Alice found Mac in the loft. He had a forkful of hay over the opening when he saw her below. He stopped, narrowed his eyes before he slowly brought the hay back to the loft floor and leaned on the pitchfork.

"Dobie's found something," she said and wished her voice hadn't quavered so.

Mac spat a blob of tobacco on the floor above her. "He's a no-good dog," he said. "Scares the pigs. Always sneakin' around. Ought to be rid of him. Should have got 'round to it before this. What did he find?"

"A hand." She swallowed ... and shivered.

"A what?"

"A hand. A human hand." She suddenly took pride in the fact that she was telling him something he didn't know and that he was interested. "I don't know where he got it."

Mac put down the fork and lowered his burly frame over the edge of the opening and came down the ladder without a word. He followed her up to the house and she was thankful Dobie was nowhere around. When he kicked over the pail she was gratified to hear his sharp intake of breath.

"By God!" he said, staring down at it. Then he flicked it over with his boot. "By God!" he said again. Alice had never seen him so agitated.

He turned to her, his eyes narrower than she had ever seen them. "You take a good look at it?"

She nodded, looked down at the way the fingers were bent upward as if the hand were holding an invisible ball. She heard Mac spit, looked at him running his fingers along his stubbled jaw.

"It ain't human," he said. "Anybody with any sense could see that. It's got six fingers."


J

ust then the phone rang again. It seemed to come from a long way off and Alice hadn't consciously noticed it until her husband said. "Ain't you goin' to answer the phone?" And then she went to the door, dazed and wondering. She turned before she went in.

"What are you going to do with it?" she asked.

"You just go in and gab with those women folks," he said. "I'll take care of it."

"Shouldn't we call the sheriff?"

His eyes came up level with hers. "We ain't goin' to call nobody. I don't want no trouble. And don't you go talkin' about it with them either."

The phone was Mrs. Swearingen who told her that she had been trying to get her for the last half hour ever since she heard about that ship that crashed and wasn't it awful and that a person wasn't safe in his bed asleep any more with these planes flying around and crashing—and so far from an airport, too. Mrs. Swearingen was surprised that Alice had noticed no smoke and didn't she know the wreck was closer to the McNearby place than it was to the Swearingens?

"It's right south of your lower forty on the old Carnahan land, Alice. I'd figure it at about a mile from your place. Lots of people down there."

And then there was the call from Mrs. Abbey who told her she'd come from the crash site and wasn't it a peculiar plane with those funny windows and that once-broken-one somebody had patched up from the inside.

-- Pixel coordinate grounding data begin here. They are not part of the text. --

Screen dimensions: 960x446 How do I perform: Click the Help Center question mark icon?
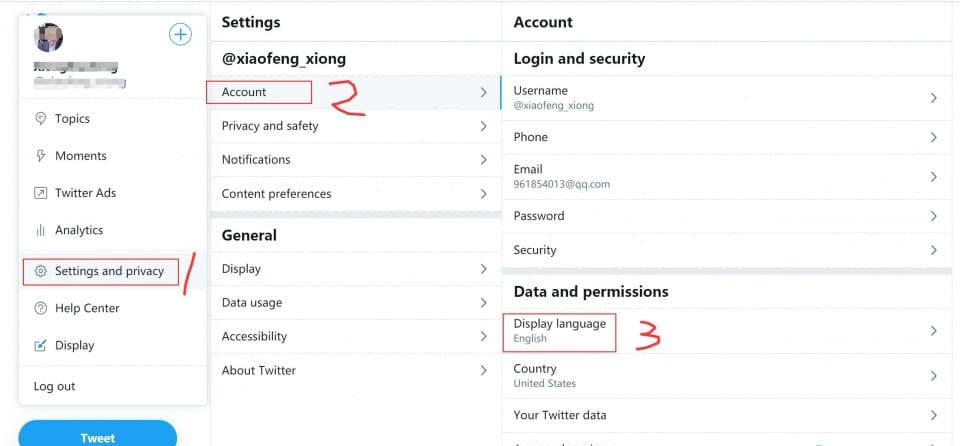[41, 308]
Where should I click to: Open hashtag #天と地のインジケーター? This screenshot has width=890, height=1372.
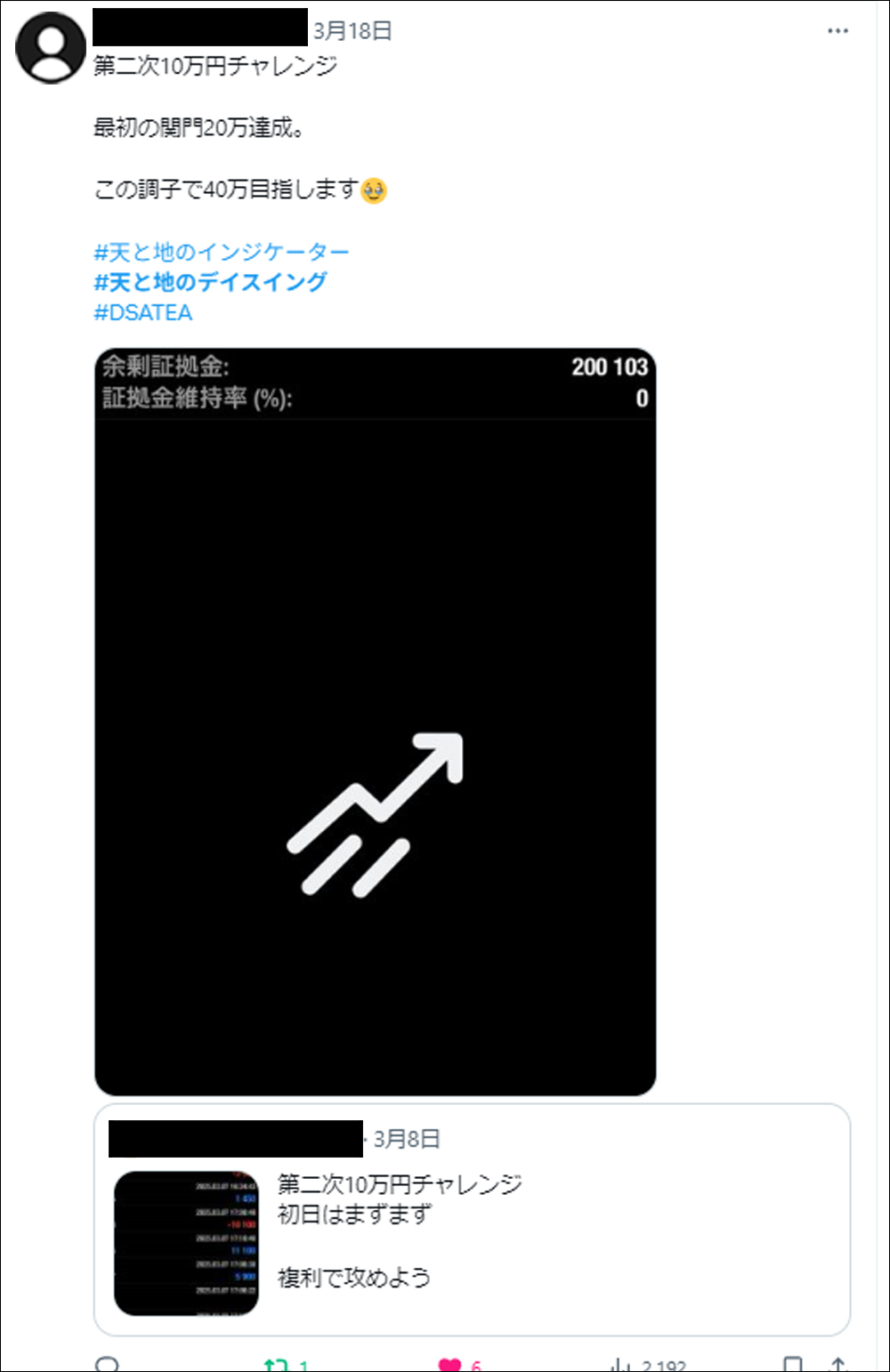(222, 252)
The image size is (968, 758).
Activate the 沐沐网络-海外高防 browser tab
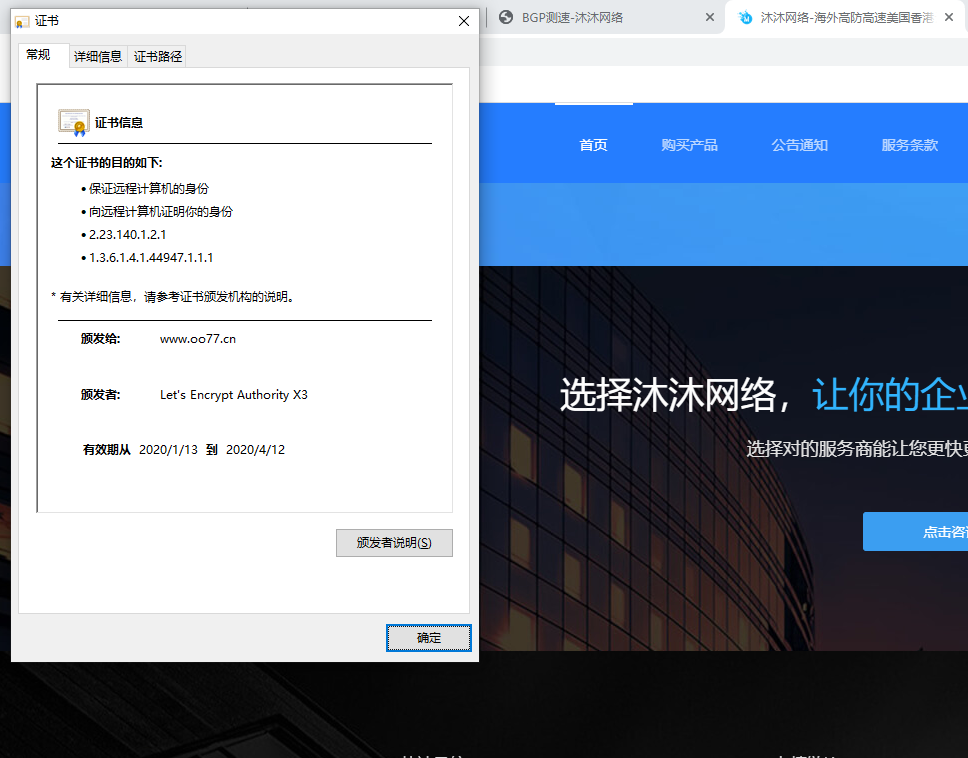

"The sheriff won't let anybody go near it," Mrs. Abbey said. "He says it's a space ship and the army ought to have a look at it first. But I saw him trying to find where to get in. Except for that broken window and that crumpled nose it don't look too bad off. Big clouds of smoke were shooting out the tail when I first got there but it's not smoking any more. Really, you ought to go down and see it, Alice."

Alice told her husband about it. He had gone back to the barn and she didn't see the severed hand anywhere on the way there.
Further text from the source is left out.